** TE LEZEN FRAGMENT **

JOHNNY CASH

26-02-1932 - 12-09-2003

ZUIDELIJKE COUNTRYBOY

Met zijn eigen, uit duizenden herkenbare stijl, een mengeling van country, folk, blues, gospel en rock die men tegenwoordig Americana zou noemen, heeft Johnny Cash gedurende zijn imposante, bijna vijftigjarige carrière een geheel eigen plaats veroverd in de muziekwereld. De muziek van Cash is een genre op zich geworden, geworteld in de traditionele Amerikaanse muziek. Inspiratiebronnen als Hank Williams en de Carter Family, verwant aan grootheden als Merle Haggard, Waylon Jennings en Willie Nelson. Cash’s donkerbruine stemgeluid, zijn veelal licht cynische teksten en zijn innemende lichte Southern drawl (Southerners speak words slowly and vowels are drawn out and broken into gliding vowels which make one syllable words sound as if they have two or three) deden de rest.

Johnny wordt op 26 februari 1932 geboren in Kingsland, Arkansas. Zijn vader werkt aanvankelijk in een zaagmolen, later bij de spoorwegen, maar in 1936 wordt hij uitverkoren voor een landelijke werkloosheidsproject. Johnny was 3 jaar oud toen het gezin Cash naar verhuisde  Dyess, ong.100km ten noorden van Nashville, Tennessee. De familie krijgt daar een huis en een stuk moerasland bij de Mississippi, om er katoen te gaan verbouwen. Daarmee is Johnny een echte zuidelijke countryboy: hij weet waar hij over zingt als hij het heeft over armoede en cottonfields.

Ook het nummer “Five Feet High And Rising”, over de dreiging van de Mississippi, verhaalt over een echte gebeurtenis uit zijn jeugd.

** OPDRACHT 1 **
Geef uit de tekst over Johnny Cash letterlijk het stuk weer tussen "Met zijn eigen, uit" en "deden de rest.", beide inbegrepen.
** OPDRACHT 2 **
Vat de tekst over Johnny Cash samen in twee zinnen.
De regels die nu volgen staan los van de tekst over Johnny Cash.

** GEGEVENSDEEL **
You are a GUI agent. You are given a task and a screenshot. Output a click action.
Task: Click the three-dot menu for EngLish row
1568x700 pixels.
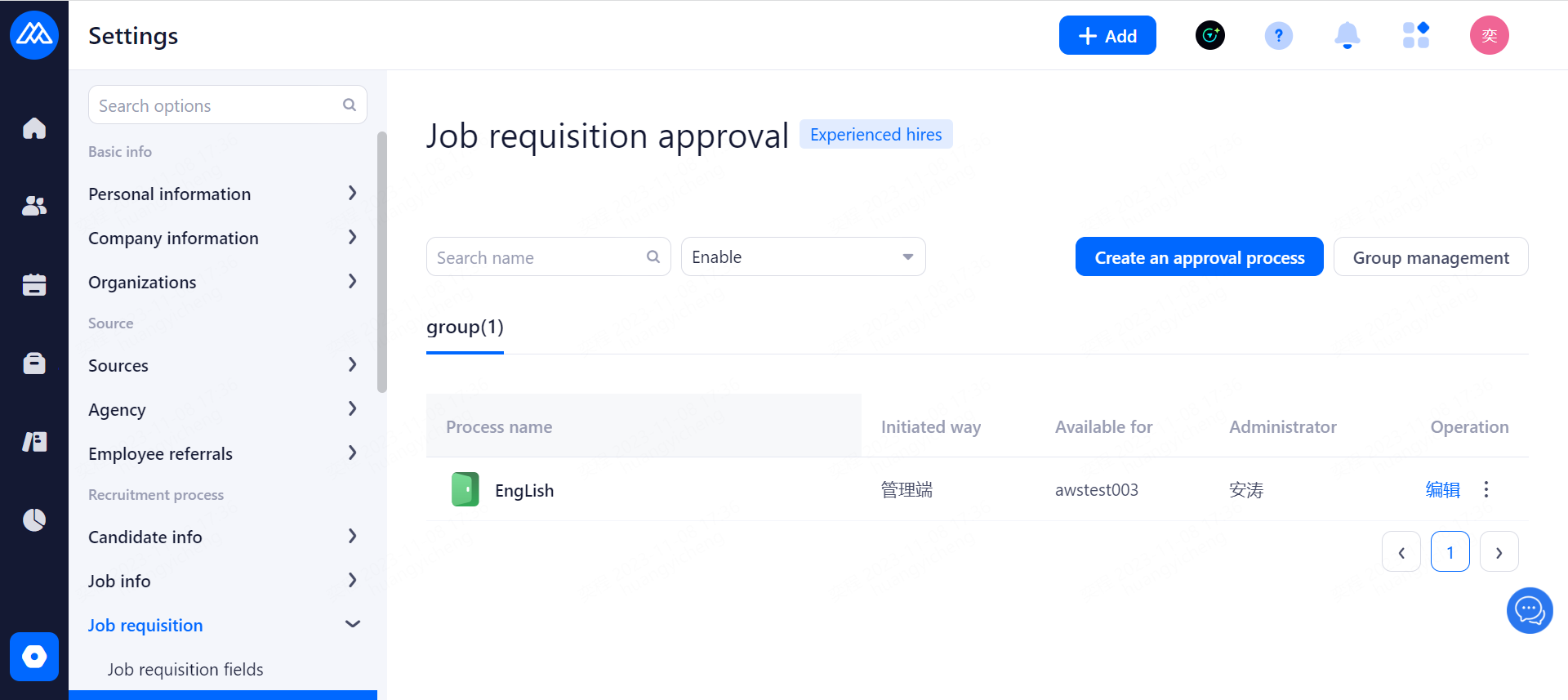point(1486,489)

** UITGEWERKT ANTWOORD 1 **
Met zijn eigen, uit duizenden herkenbare stijl, een mengeling van country, folk, blues, gospel en rock die men tegenwoordig Americana zou noemen, heeft Johnny Cash gedurende zijn imposante, bijna vijftigjarige carrière een geheel eigen plaats veroverd in de muziekwereld. De muziek van Cash is een genre op zich geworden, geworteld in de traditionele Amerikaanse muziek. Inspiratiebronnen als Hank Williams en de Carter Family, verwant aan grootheden als Merle Haggard, Waylon Jennings en Willie Nelson. Cash’s donkerbruine stemgeluid, zijn veelal licht cynische teksten en zijn innemende lichte Southern drawl (Southerners speak words slowly and vowels are drawn out and broken into gliding vowels which make one syllable words sound as if they have two or three) deden de rest.

** UITGEWERKT ANTWOORD 2 **
Johnny Cash veroverde in zijn bijna vijftigjarige carrière een eigen plaats in de muziekwereld met een herkenbare mengeling van country, folk, blues, gospel en rock, geworteld in de traditionele Amerikaanse muziek. Hij werd op 26 februari 1932 geboren in Kingsland, Arkansas, en zijn familie kreeg later een huis en moerasland bij de Mississippi om katoen te verbouwen, waardoor hij als echte zuidelijke countryboy wist waarover hij zong.